I do get where you're coming from OP.

Managers have a duty to, em, manage and it's really demotivating and demoralising when they're not on site or not at the end of the phone repeatedly for over a year.

The organisation does have to duty to ensure that risk assessments/accidents and emergency protocols are up to date and that staff are trained in them.

undertheblue is right - it's not possible to do all that remotely for a protracted period of time.

carlywurly · 19/06/2021 20:27

@undertheblue totally agree with your list and I'm an operations manager.

We'd also need to report the event in the accident/incident book and I'd notify a director if one weren't on-site,

Calling 999 is pretty much the simplest thing in all of this.

So glad I work where I work. I can't imagine anyone just being sent off in an ambulance alone. The least we'd do is arrange for a family member to be there and one of us stay with them until that point.

LateAtTate · 19/06/2021 20:32

[quote OverTheRubicon]@undertheblue except there's absolutely no requirement for someone with epilepsy to disclose their condition and many don't, because they are mostly stable (as clearly this person was, or their colleagues would have had more of a clue of what to do), or they may never have fitted before.

Ideally a manager would contact people in person for support after such an event, but they could have come in for this. Everything else you list could have been done remotely.

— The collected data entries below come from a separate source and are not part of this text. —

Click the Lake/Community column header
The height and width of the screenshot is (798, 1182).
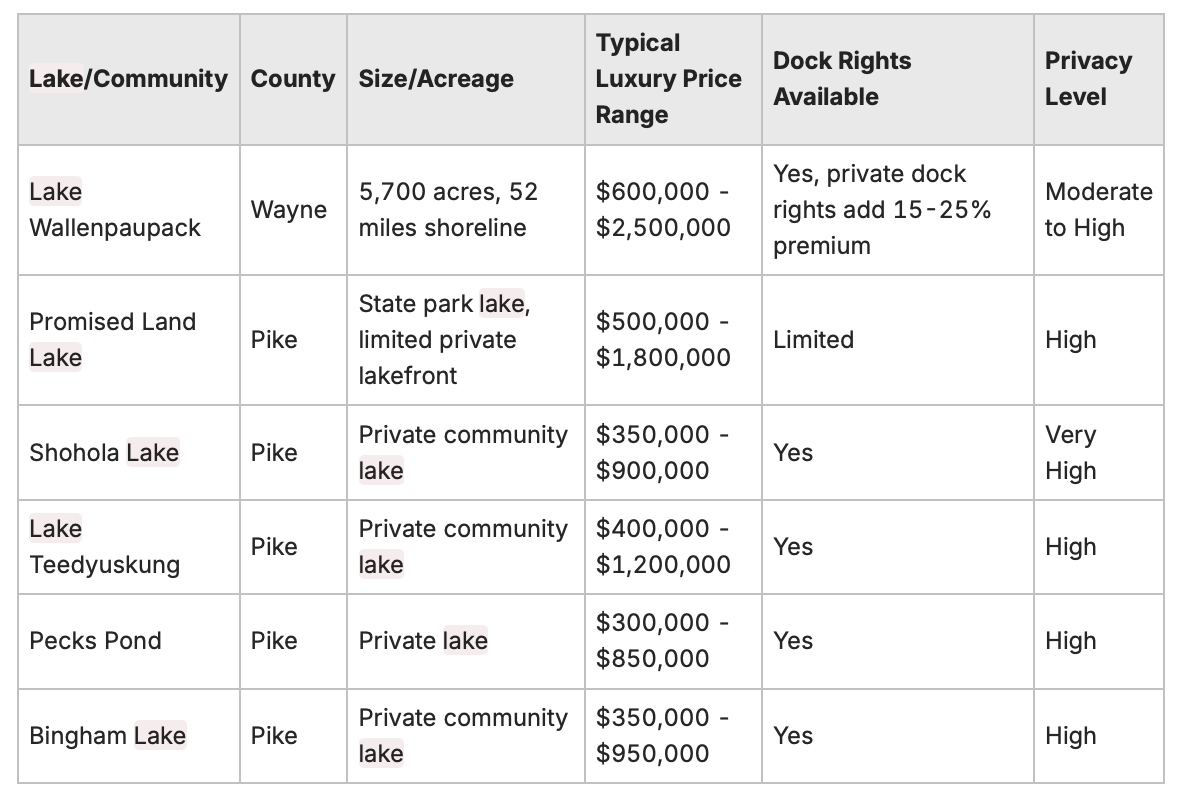point(128,79)
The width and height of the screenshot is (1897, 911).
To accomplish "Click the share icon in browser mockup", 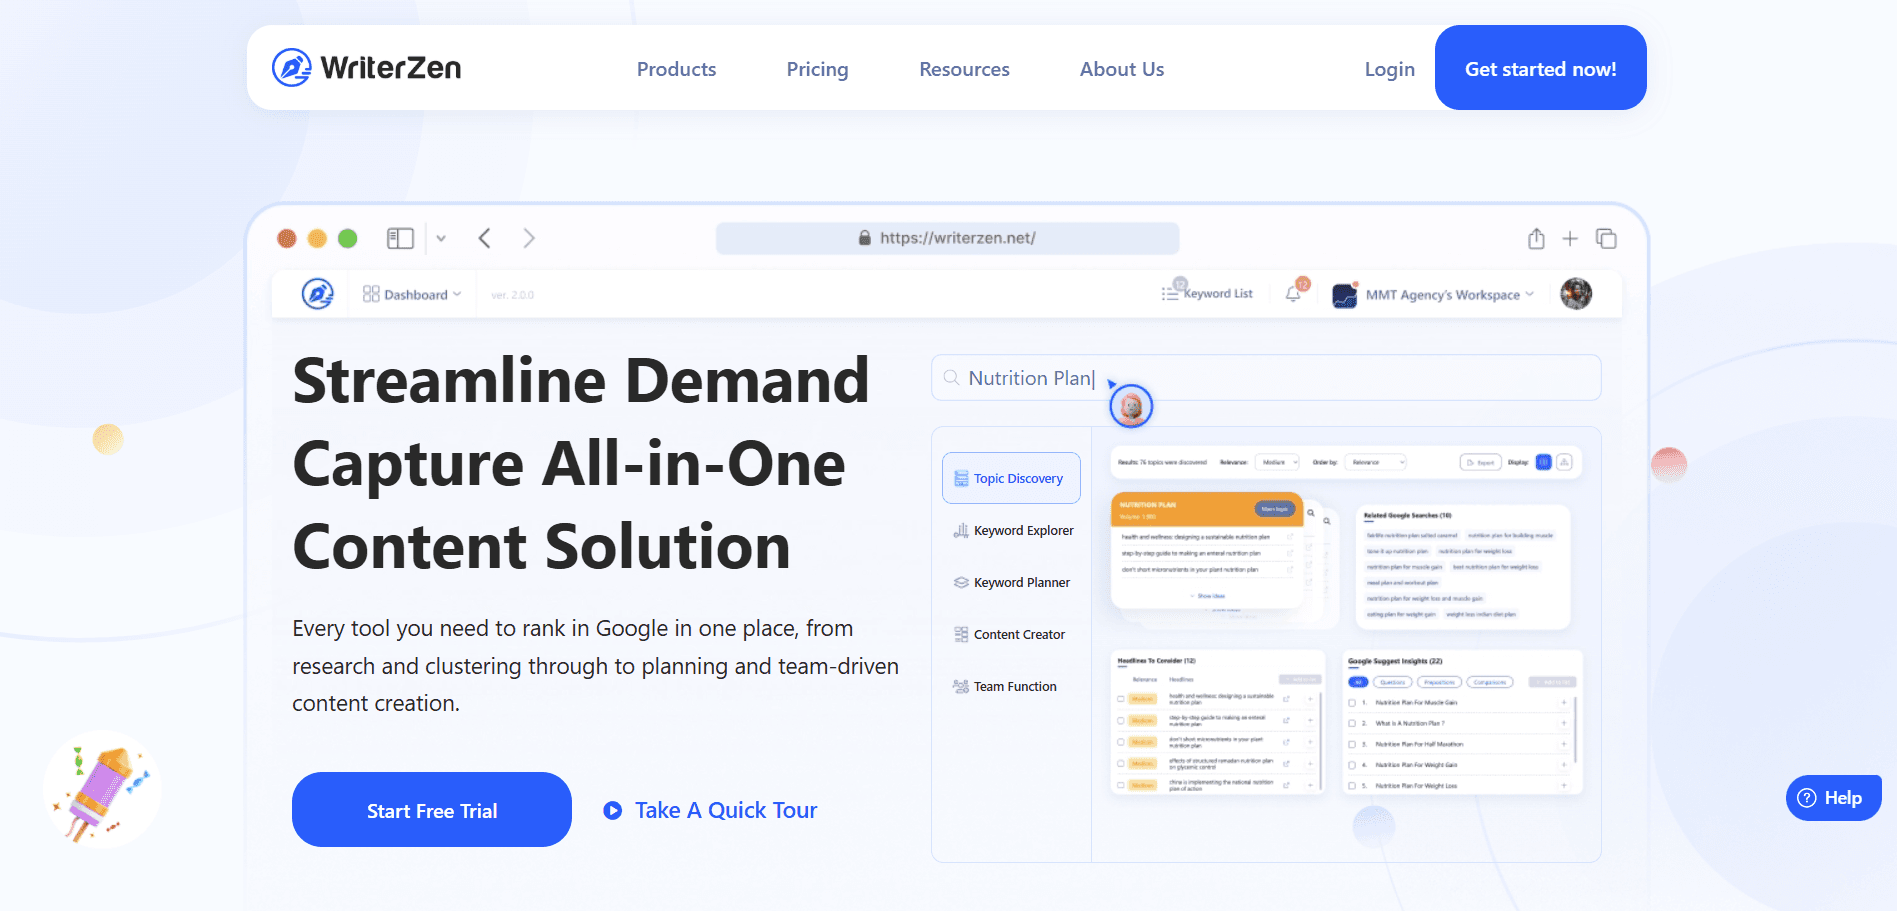I will [1536, 238].
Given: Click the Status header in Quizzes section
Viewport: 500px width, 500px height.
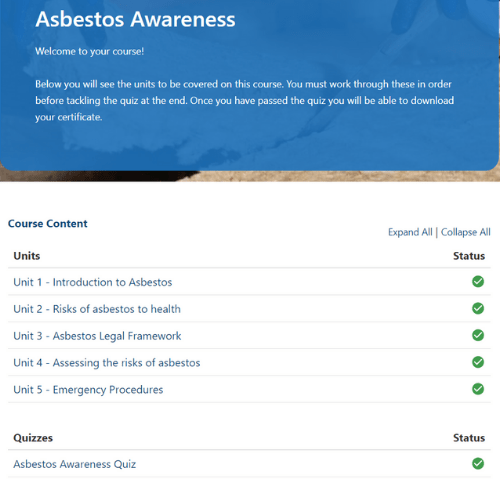Looking at the screenshot, I should (x=469, y=438).
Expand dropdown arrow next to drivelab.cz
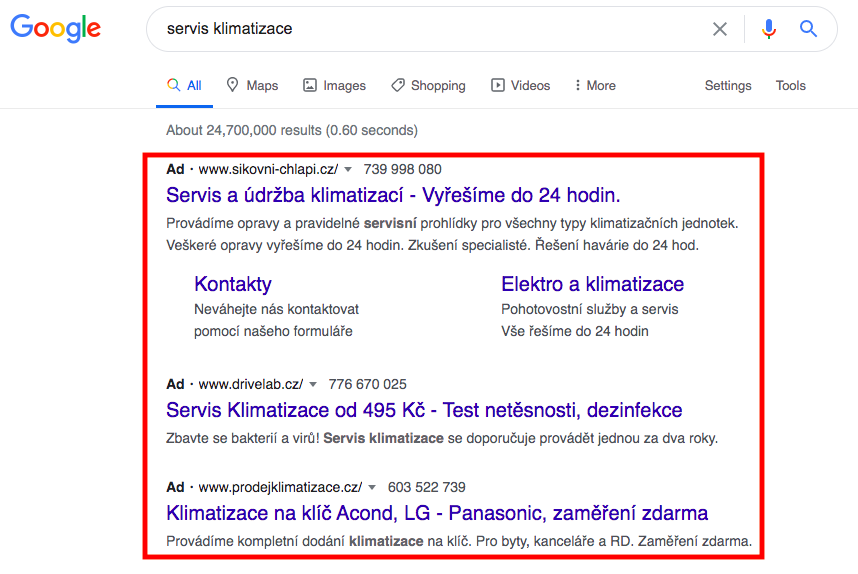The width and height of the screenshot is (858, 574). pyautogui.click(x=313, y=385)
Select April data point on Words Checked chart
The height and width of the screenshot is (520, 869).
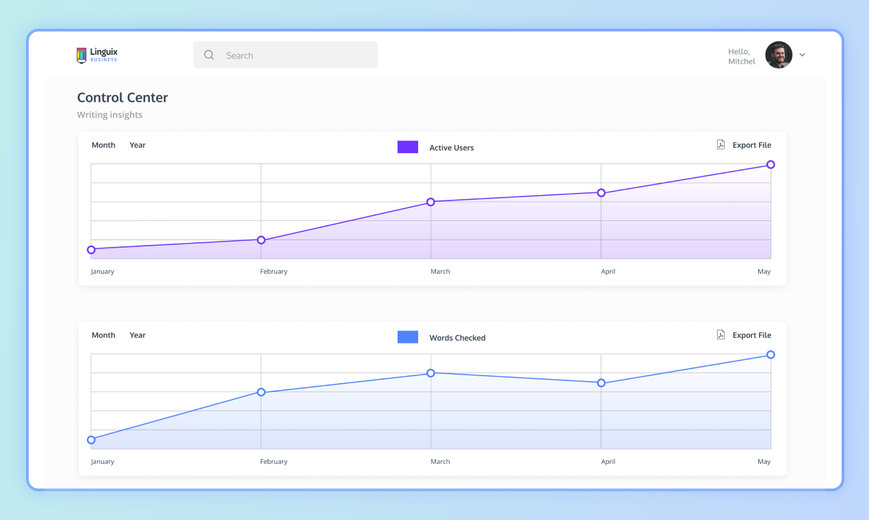click(601, 383)
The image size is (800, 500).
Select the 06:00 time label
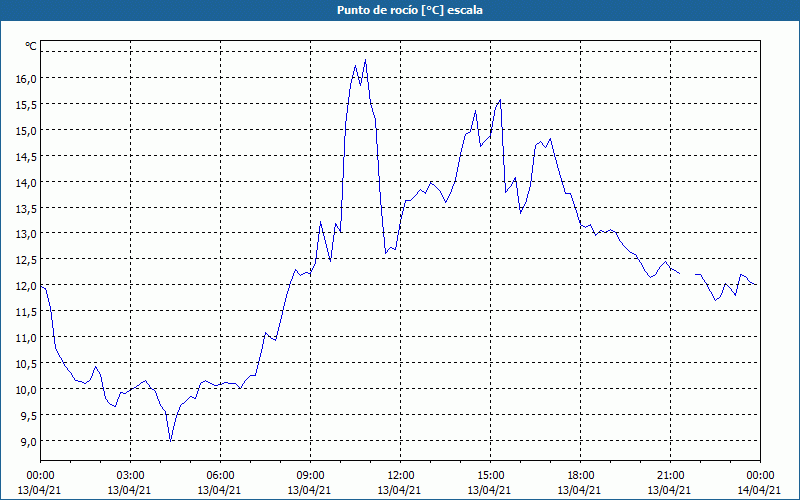pyautogui.click(x=220, y=475)
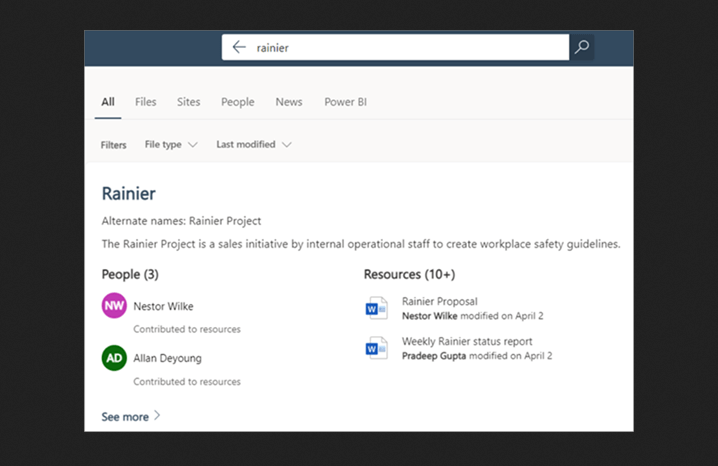Open the Rainier Proposal document

point(440,301)
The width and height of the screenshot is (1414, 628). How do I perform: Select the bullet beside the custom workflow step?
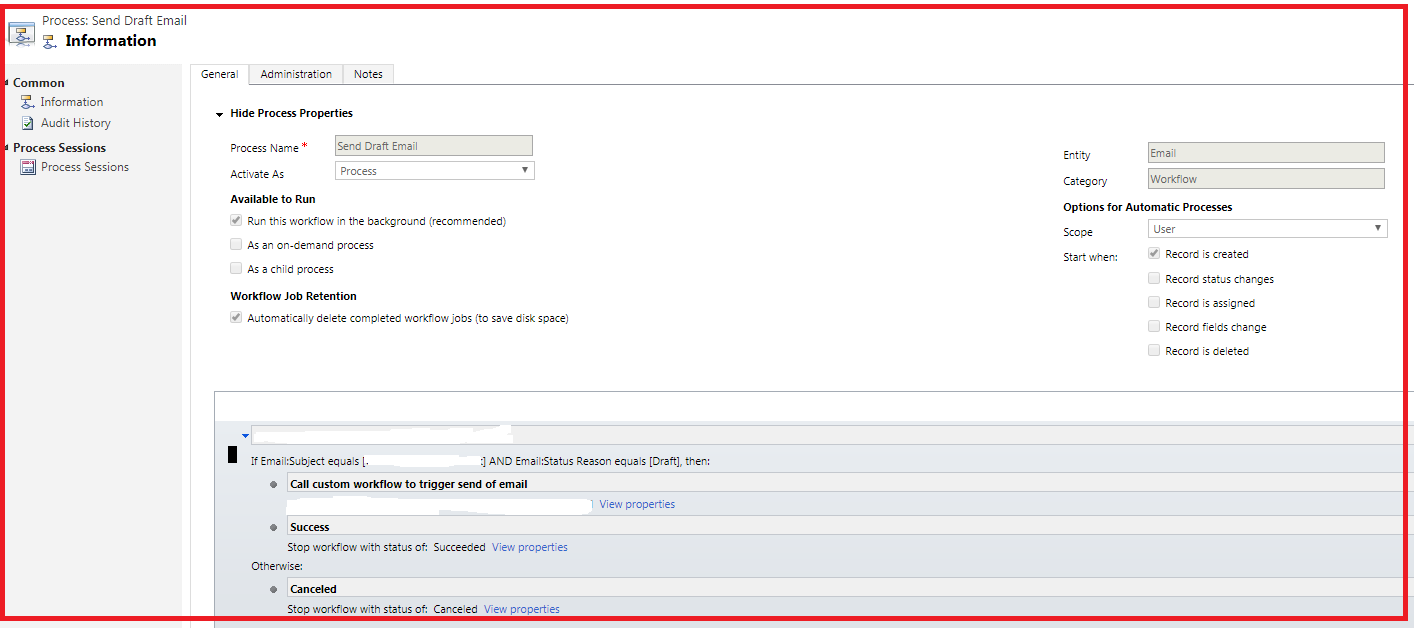274,484
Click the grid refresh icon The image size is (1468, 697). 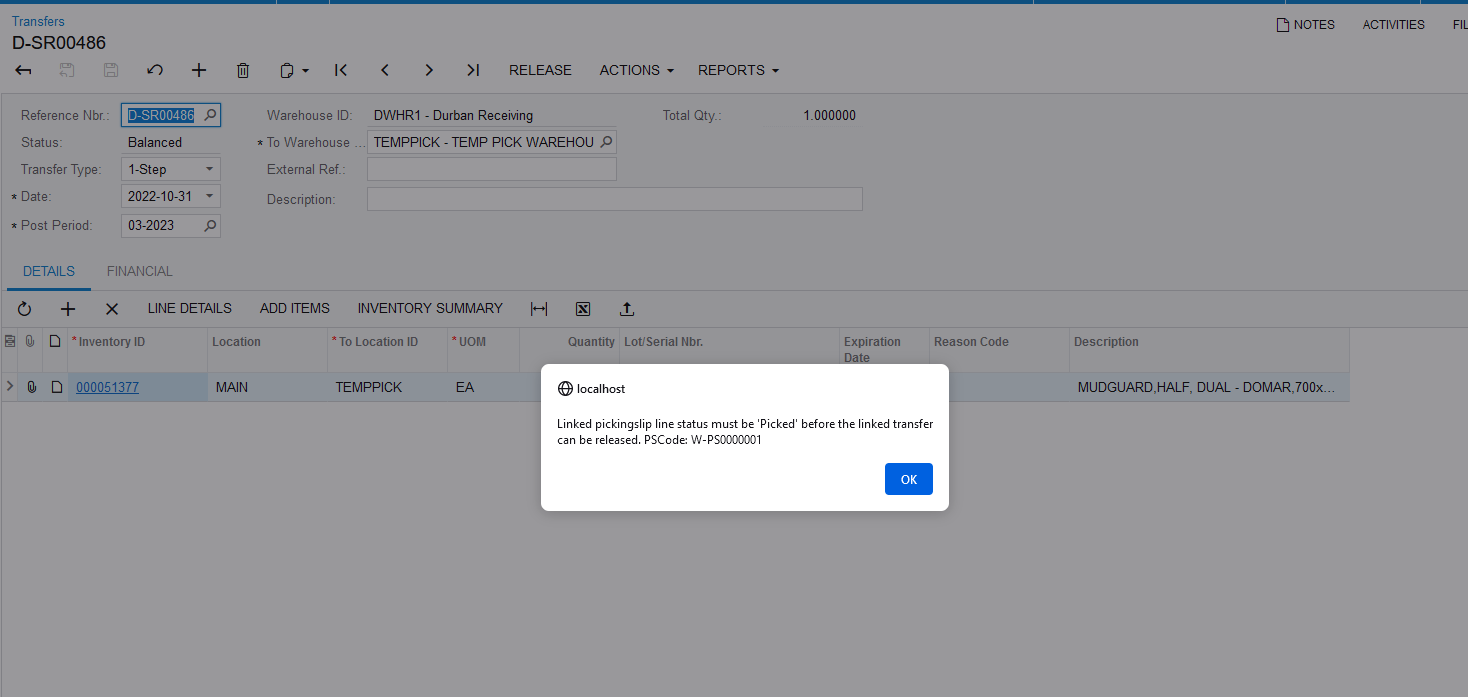click(x=25, y=309)

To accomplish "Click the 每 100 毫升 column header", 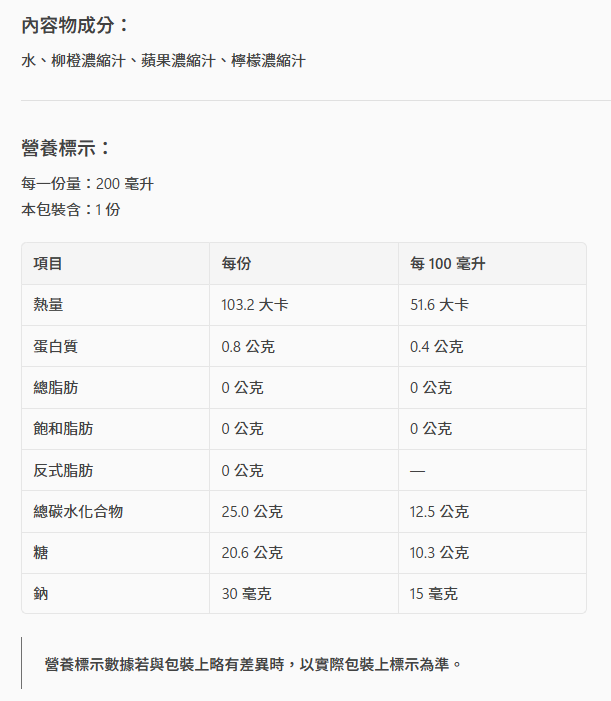I will click(447, 264).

A 2 hour wait for an ambulance is bizarre of it was a real emergency. Either they're conscious at that point and could have called an Uber or they're still unconscious and someone should have called 999 way before to update on the severity.

Yes, their first aid policy needs an update, but most of this still sounds like a bitter person who is annoyed about management and their holidays.

I'm also in the office, btw, and don't have anyone reporting to me, so am not thinking guiltily of my own campervan at this point. But this simultaneous hatred of superiors yet wanting them to fly in and solve all your problems is exactly why I left the public sector, it's so frustrating.

There would not normally be a colleague going in an ambulance with someone in any case.[/quote]
This.
OP has never answered any post pointing out that the only solution if the place is as mismanaged as she claims is to leave. The fact that they’re underpaid make me think it’s a small/medium sized business of some sort without proper policy and process. At this rate they won’t be in business for any much longer anyway...

IceCreamAndCandyfloss · 19/06/2021 20:41

If you want to earn more or WFH then move jobs.

Presumably you are all adults and can decide whether to stay or go. Millions can’t work from home so have to go to workplaces. If they didn’t, where would food, utilities etc come from.

The less staff on site the less risk of covid as more room to distance, less people etc.

WayOutOfMyDepth · 19/06/2021 20:59

I don't want to earn more. I want the people who do earn more to fulfill their responsibilities.